Przysiadaki to meble miejskie, które powstały z myślą o osobach starszych i niepełnosprawnych. Nie da się na nich wygodnie usiąść, ale można przysiąść i złapać oddech w czasie męczącego marszu. W Belgii czy Holandii tego rodzaju meble montowane są wzdłuż chodników bardzo często, w Gdyni pojawiły się po raz pierwszy.
Seniorzy często uskarżali się, że w mieście nie ma miejsc odpoczynku. Przysiadaki polecane są wtedy, gdy nie można ustawić pełnowymiarowej ławki z podłokietnikami. To trochę substytut ławki, ale często bardzo przydatny, gdy porusza się osoba o kuli czy mająca zbyt mało siły, aby przejść jednorazowo dłuższy odcinek trasy. Zaleceniem jest, aby miejsca odpoczynku były usytuowane w centrum maksymalnie co 50 m (ławka lub przysiadak), a na terenach rekreacyjnych dopuszczamy odległość do 200 m
– wyjaśnia Marek Wysocki, ekspert ds. dostępności w gdyńskim Zarządzie Dróg i Zieleni.
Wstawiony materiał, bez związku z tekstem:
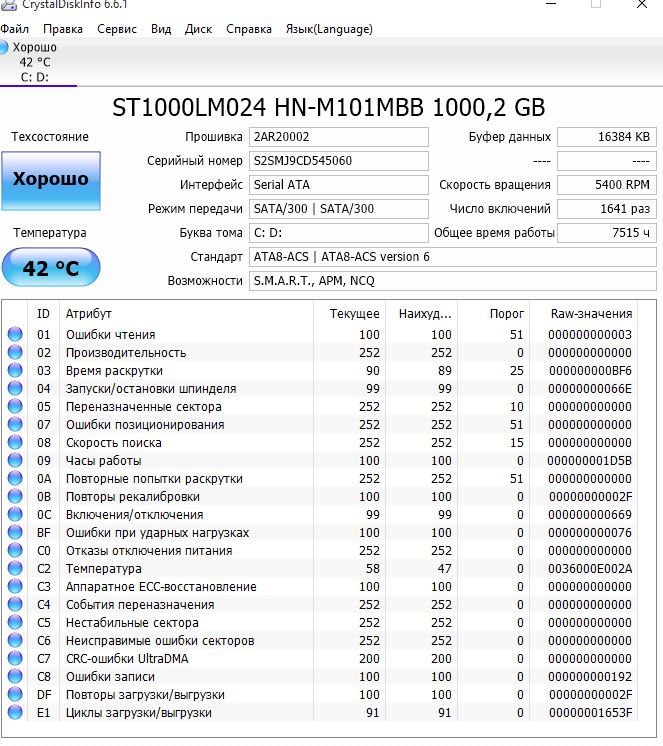The width and height of the screenshot is (663, 746).
Task: Click the status orb for Циклы загрузки/выгрузки
Action: 15,713
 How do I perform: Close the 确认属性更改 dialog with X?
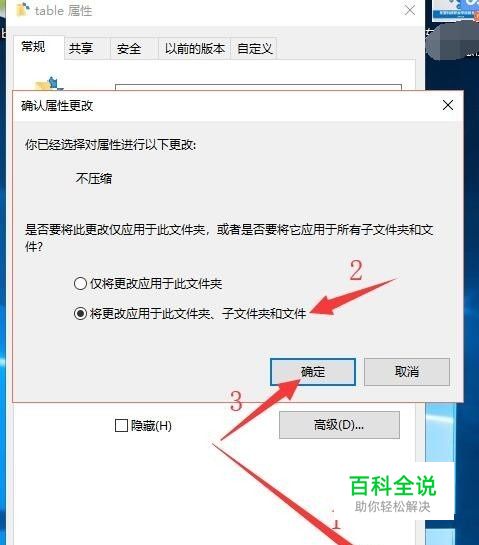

Budowa i montaż przysiadaków m.in. przy Placu Grunwaldzkim i przy Skwerze Kościuszki jest częścią większej inwestycji. Ich montaż wynika z przyjętego w 2013 roku dokumentu: „Standardy dostępności dla miasta Gdyni”. Jest też efektem konsultacji z osobami starszymi i z niepełnosprawnością podczas spacerów badawczych w poszczególnych dzielnicach. Na razie zainstalowano 24 takie siedziska. Koszt jednego to około 1850 zł, cały projekt kosztował 44 tys. zł. Meble wykonane są ze stali pokrytej ochronną warstwą ocynku i piecowym lakierem proszkowym. Podpórka wykonana jest z drewna olejowanego (jatoba), kotwienie w fundamencie betonowym.
Miasto podobne przysiadki planuje także montować przy przystankach.